Tout d’abord, et c’est un sujet qui fait débat en Bundesliga entre les générations d’entraîneur, avoir joué longtemps au haut-niveau aide-t-il autant qu’on le pense à devenir entraîneur ?
Nicolas Florentin : Il y a quelque chose que l’on ne peut pas nous enlever, nous anciens joueurs, c’est l’expérience. L’expérience des exigences que le chemin vers le haut-niveau demande, du travail accompli pour y arriver. Après une autre chose est certaine, c’est que le fait d’avoir joué à un haut-niveau ne te garantit pas d’être un bon entraîneur. Car il n’y a pas que le football à gérer. Et chez les nouvelles générations, ce ‘tout’ est encore plus fort. Il demande une fibre de la formation, une écoute et une attention particulière.
Dans votre cas, comment s’est déroulée la bascule vers le coaching ?
N.F. : Pour la petite histoire, j’ai entraîné avant même d’être professionnel. À 13 ans, je m’occupais des petits de 7 ou 8 ans de mon club (l’A.S. Pagny, à 40 kilomètres au nord de Nancy). J’avais déjà une certaine fibre de l’enseignement en moi puisqu’au départ le métier que je souhaitais faire c’était prof de sport. J’ai passé mon premier diplôme à 16 ans puis d’autres ensuite durant ma carrière de joueur. Y compris celui d’Initiateur 1 que l’on te donne en passant pro. Mais à mon sens, ce n’est pas parce que tu es joueur professionnel que l’on doit te dispenser de certaines formations, notamment enrichissantes sur la gestion des jeunes. Donc tout au long de ma carrière, j’avais en tête que je finirai par entraîner. Et puis, il y a eu ce moment important : lorsque je me suis retrouvé à regarder un match dans la tribune avec des béquilles et des vis dans le tibia après une grave opération en août 2009. C’était au stade Michel-d’Ornano face à Nantes et c’était la première fois que je regardais un match différemment. Je ne regardais pas que le ballon, c’était même tout sauf le ballon, c’est-à-dire le déplacement des joueurs, la hauteur des blocs, la hauteur du gardien, les replis défensifs…
La transition se fait donc surtout dans l’approche du jeu ?

| Consigne écrite |
D'après l'entretien ci-dessus, à quel âge Nicolas Florentin a-t-il commencé à entraîner, s'il vous plaît ?

| Extraits de données |
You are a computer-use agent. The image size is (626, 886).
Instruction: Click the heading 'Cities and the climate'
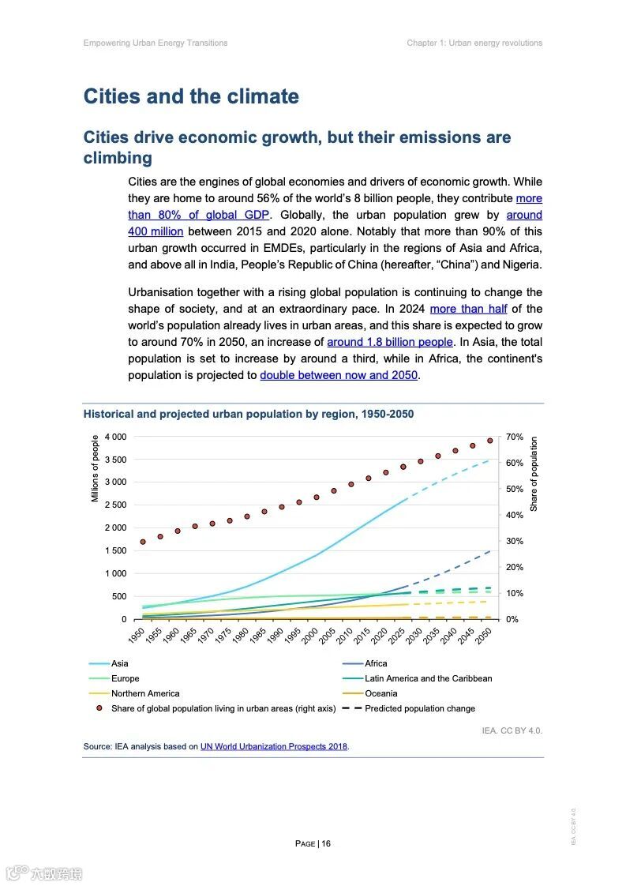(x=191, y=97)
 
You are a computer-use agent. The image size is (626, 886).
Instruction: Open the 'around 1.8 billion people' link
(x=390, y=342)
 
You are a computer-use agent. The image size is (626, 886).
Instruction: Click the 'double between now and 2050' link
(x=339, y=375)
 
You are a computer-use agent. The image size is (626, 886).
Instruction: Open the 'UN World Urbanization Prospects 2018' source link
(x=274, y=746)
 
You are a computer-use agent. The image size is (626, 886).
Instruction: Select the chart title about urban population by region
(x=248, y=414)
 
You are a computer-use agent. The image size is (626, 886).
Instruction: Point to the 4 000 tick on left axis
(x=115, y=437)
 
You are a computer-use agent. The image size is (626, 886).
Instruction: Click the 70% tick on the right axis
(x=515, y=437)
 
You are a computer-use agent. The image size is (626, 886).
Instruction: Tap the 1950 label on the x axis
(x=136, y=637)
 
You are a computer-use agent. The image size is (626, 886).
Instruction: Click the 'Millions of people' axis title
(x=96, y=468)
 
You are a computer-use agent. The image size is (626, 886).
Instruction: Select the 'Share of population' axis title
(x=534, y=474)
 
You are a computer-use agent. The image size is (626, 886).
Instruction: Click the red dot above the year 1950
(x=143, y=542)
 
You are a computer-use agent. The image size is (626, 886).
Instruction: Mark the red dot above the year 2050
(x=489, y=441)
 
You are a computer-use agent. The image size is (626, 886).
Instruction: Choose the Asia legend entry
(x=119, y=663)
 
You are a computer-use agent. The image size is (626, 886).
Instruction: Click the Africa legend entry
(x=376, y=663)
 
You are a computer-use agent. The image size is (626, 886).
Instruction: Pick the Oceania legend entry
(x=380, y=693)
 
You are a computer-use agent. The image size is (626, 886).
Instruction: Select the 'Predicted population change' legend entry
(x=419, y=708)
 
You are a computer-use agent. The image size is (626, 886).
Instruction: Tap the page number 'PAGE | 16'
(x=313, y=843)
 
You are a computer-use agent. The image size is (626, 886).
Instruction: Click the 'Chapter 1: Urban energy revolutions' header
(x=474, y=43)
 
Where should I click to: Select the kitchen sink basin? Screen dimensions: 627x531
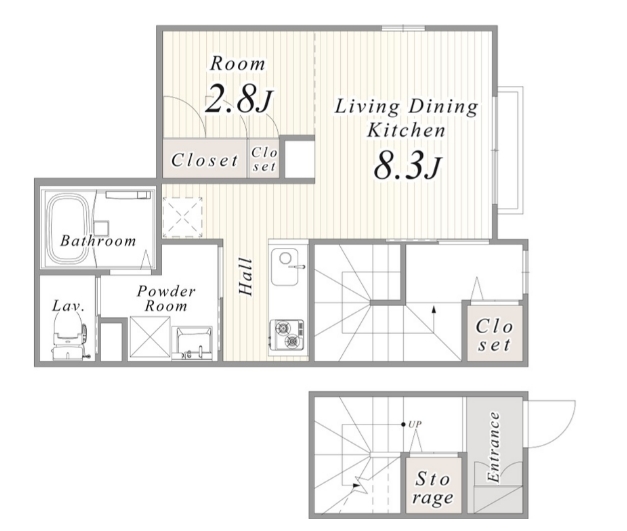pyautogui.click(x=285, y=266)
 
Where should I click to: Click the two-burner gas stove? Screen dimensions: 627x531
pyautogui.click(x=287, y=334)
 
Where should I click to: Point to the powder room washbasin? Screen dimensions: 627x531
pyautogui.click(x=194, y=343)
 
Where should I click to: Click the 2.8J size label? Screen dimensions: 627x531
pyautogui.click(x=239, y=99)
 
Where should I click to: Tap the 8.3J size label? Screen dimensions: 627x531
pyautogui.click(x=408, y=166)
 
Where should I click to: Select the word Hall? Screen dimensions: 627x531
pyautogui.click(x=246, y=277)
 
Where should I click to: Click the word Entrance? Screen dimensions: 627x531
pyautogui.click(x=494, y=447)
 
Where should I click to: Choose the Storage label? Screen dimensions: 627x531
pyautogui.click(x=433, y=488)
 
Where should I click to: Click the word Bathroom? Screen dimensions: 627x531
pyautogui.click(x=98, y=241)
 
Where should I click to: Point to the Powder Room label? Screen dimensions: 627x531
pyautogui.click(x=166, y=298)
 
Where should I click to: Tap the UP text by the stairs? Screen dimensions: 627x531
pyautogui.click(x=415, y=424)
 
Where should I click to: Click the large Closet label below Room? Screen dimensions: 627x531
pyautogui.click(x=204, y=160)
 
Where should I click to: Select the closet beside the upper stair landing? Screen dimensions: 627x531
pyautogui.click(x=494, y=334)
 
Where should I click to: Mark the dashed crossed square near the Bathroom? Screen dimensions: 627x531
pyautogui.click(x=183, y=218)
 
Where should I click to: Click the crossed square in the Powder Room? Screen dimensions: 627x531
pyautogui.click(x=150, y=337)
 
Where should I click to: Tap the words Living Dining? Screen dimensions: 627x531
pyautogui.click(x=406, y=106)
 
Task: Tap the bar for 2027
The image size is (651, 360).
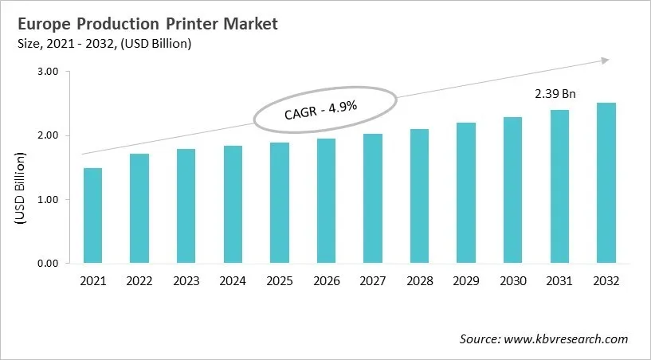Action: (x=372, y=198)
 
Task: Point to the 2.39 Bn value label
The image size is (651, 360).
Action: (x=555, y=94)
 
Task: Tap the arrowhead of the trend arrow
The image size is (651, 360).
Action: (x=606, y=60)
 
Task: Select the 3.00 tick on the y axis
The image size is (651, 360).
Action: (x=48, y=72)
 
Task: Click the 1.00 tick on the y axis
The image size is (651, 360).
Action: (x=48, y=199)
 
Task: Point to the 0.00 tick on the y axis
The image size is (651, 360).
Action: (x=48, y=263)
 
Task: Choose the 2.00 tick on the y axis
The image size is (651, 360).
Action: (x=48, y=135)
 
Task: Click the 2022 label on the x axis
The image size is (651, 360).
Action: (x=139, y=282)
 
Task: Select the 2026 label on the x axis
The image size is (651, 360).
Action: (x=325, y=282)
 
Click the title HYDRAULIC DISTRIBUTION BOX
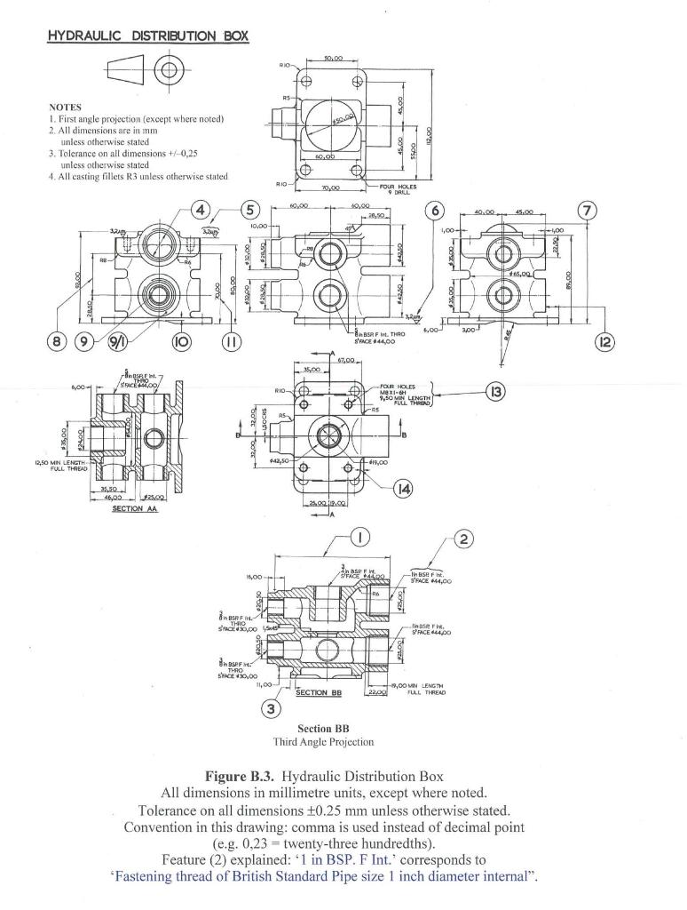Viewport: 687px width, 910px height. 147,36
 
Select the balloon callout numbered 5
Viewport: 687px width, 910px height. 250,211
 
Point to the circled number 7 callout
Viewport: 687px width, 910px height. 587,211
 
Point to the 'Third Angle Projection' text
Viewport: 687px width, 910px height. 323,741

| Réponse |
À 13 ans, il s'occupait des petits de 7 ou 8 ans de son club, l'A.S. Pagny.